Modulator therapy in pregnancy may reduce risk for babies with CF
Babies born without CF complication meconium ileus in small real-world study

Treating expectant mothers with CFTR modulators may help to reduce the risk of intestinal complications for babies with cystic fibrosis (CF), according to a small real-world study from France.
“We hope that such a study, merged with other international programmes, will also provide support for the European Medicines Agency to consider the potential benefit of modulators for CF fetuses,” researchers wrote.
The study, “First real-world study of fetal therapy with CFTR modulators in cystic fibrosis: Report from the MODUL-CF study,” was published in the Journal of Cystic Fibrosis.
CF is caused by mutations in the gene that provides instructions to make the CFTR protein. CFTR modulators are a recently developed class of therapies that are able to boost the functionality of the mutated CFTR protein in people with specific disease-causing mutations.
In newborns, one of the most common symptoms of CF is meconium ileus, a complication where a baby’s first feces gets stuck in the intestines. This can often be visualized before birth using ultrasound.
CFTR modulators can cross placenta to reach fetus
Available CFTR modulators are able to cross the placenta to reach a fetus during pregnancy. This has led some scientists to wonder if it might be possible to prevent complications like meconium ileus by giving the therapies to pregnant women who are carrying babies with CF. Apart from a few case reports, however, there’s not much data on the safety or efficacy of this approach.

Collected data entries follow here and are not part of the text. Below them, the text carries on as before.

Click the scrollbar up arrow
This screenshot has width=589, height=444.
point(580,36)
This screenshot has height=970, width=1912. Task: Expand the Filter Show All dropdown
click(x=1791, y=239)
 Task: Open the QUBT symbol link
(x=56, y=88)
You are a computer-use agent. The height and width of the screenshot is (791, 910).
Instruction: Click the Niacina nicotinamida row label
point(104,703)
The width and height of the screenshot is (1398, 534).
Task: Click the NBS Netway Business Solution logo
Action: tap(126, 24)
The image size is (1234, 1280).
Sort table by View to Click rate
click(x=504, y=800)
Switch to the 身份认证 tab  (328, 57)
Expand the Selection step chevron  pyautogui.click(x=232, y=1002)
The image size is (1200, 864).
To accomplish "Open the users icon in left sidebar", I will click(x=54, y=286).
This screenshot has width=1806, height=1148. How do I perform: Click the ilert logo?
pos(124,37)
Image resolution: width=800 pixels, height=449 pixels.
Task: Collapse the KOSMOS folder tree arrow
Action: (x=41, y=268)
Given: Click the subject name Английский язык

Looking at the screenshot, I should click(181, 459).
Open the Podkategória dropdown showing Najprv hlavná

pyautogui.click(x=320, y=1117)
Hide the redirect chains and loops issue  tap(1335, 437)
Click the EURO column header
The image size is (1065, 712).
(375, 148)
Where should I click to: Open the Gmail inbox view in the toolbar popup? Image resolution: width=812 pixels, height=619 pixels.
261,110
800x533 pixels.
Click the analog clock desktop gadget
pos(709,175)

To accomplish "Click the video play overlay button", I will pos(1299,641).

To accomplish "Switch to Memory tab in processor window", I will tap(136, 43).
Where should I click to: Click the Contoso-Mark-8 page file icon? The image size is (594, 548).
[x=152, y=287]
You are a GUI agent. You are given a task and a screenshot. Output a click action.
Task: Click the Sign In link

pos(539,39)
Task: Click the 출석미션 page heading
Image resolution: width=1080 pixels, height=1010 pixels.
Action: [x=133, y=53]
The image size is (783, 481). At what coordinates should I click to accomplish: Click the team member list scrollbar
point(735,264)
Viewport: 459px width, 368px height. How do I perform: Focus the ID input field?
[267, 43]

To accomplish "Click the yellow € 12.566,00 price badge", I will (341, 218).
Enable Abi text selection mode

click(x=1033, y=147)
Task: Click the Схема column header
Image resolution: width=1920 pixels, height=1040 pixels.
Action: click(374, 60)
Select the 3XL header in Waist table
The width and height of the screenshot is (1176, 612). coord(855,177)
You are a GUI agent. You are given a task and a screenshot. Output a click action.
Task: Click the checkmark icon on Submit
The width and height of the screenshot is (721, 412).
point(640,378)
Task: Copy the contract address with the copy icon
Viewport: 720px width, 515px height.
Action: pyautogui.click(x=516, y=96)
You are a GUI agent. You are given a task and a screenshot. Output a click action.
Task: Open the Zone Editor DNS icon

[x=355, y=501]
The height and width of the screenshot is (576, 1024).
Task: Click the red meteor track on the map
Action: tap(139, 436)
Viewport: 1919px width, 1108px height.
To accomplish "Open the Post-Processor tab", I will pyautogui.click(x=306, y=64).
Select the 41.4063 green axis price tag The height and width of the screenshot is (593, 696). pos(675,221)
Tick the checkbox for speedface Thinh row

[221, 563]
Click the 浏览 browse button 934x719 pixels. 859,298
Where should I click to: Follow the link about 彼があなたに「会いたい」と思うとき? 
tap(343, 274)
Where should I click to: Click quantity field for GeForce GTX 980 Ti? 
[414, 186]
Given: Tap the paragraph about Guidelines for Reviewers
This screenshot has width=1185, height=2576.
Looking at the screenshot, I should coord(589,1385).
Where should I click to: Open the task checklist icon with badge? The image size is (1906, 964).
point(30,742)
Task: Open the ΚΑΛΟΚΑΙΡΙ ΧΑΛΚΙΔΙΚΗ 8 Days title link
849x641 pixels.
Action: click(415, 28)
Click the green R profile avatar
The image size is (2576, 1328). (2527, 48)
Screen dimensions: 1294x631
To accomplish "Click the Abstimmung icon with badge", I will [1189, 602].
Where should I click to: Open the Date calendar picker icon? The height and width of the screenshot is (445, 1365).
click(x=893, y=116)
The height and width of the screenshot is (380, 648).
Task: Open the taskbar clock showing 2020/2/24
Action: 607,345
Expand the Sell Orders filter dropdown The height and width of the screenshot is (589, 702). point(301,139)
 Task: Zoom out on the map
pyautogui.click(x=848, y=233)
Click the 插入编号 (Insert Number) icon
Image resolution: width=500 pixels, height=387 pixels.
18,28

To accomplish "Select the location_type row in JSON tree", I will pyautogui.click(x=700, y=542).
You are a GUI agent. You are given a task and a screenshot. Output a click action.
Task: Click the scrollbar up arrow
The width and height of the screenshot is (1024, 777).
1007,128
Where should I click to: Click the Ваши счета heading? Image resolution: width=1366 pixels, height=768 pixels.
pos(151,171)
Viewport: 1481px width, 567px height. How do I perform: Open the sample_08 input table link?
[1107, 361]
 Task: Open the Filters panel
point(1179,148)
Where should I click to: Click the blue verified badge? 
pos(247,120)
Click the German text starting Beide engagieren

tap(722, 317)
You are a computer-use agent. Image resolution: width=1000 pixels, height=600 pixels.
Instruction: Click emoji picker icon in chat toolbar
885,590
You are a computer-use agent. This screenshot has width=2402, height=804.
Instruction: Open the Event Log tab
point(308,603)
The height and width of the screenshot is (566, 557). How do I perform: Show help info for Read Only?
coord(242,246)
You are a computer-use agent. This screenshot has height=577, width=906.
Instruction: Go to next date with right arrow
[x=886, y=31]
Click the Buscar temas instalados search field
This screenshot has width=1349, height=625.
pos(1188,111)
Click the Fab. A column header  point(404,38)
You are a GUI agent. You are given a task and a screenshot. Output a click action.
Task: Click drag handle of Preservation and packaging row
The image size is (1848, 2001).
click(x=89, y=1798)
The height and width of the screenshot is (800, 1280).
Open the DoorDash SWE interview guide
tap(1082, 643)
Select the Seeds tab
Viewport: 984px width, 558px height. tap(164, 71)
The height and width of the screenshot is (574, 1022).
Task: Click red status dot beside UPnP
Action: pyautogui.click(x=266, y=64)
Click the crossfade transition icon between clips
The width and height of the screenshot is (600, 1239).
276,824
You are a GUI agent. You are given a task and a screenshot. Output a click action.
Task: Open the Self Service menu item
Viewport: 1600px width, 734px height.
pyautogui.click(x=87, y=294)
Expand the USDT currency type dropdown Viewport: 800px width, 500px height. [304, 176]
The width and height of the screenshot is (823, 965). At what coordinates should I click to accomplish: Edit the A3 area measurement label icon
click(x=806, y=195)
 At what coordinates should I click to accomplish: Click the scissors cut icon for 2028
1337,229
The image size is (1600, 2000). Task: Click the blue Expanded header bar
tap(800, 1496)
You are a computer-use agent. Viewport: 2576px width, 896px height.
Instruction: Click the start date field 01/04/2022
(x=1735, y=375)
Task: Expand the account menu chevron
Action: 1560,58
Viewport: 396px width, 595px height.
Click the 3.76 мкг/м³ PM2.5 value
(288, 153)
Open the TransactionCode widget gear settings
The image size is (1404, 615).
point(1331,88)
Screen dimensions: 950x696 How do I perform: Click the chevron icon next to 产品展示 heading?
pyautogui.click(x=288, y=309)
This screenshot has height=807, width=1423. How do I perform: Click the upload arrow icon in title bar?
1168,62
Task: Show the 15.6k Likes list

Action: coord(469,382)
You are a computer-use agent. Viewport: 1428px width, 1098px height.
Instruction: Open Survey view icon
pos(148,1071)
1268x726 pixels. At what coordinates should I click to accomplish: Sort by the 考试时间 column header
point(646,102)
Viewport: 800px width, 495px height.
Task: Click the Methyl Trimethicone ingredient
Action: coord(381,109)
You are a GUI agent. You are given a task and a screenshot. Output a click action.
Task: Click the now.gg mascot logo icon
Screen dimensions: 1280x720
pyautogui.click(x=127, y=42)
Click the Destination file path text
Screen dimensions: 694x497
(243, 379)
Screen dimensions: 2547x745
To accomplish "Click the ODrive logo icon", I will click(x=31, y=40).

In the new study, part of the MODUL-CF trial (NCT04301856) conducted in France, CFTR modulator treatment during pregnancy was explored in 12 women. This group included a mother with CF, others who had children with CF, and some with no family history of CF but showed signs indicative of the disease on ultrasound during pregnancy.
In all cases, prenatal genetic testing was performed to confirm that the fetus definitely had CF and carried at least one copy of F508del, the most common CF-causing mutation that responds to modulator treatment. CFTR modulator treatment was started during the third trimester of pregnancy in all cases.
In eight of the cases, ultrasound showed signs of probable meconium ileus. All of these women were given the modulator therapy Trikafta (elexacaftor/tezacaftor/ivacaftor).
In one case, the woman gave birth just days after starting modulator therapy. In another case, the baby was found to have a severe intestinal malformation soon after starting modulator treatment, and the pregnancy was ultimately terminated. In the remaining six cases where Trikafta was administered for several weeks in the last part of pregnancy, all six babies were born without meconium ileus, implying that modulator therapy during pregnancy can effectively treat this CF complication.
“Resolution of bowel obstruction was observed as soon as 3 days of [Trikafta] treatment,” the researchers noted. However, they also said the small number of participants make it impossible to assess whether meconium ileus would have resolved without treatment.
The other four cases in this study included fetuses with no obvious signs of meconium ileus on ultrasound, but the mothers were nonetheless given modulator treatment as a precaution. Three of these women received Trikafta, and the fourth was given Kalydeco (ivacaftor). In all four cases, the baby did not have meconium ileus at birth.
No reports of major safety issues related to CF modulators during pregnancy
No major safety issues related to modulator treatment during pregnancy were reported in any of the patients, though the researchers stressed that further follow-up is ongoing.
“While no serious safety concerns for neither mothers nor fetuses have been reported, we still need to accumulate data on long-term safety,” they wrote.
Apart from meconium ileus, other symptoms of CF that may be present at birth include low levels of pancreatic enzymes in the stool and in males, absence of the vas deferens (the tube that normally carries sperm out of the testes).
Although none of the children in the study had meconium ileus, pancreatic enzyme levels were generally low, and tests indicated the male babies lacked the vas deferens. The researchers speculated it might be necessary to start modulator treatment earlier, in the first or second trimester, to preempt these complications, though they stressed that more studies will be needed to say for sure.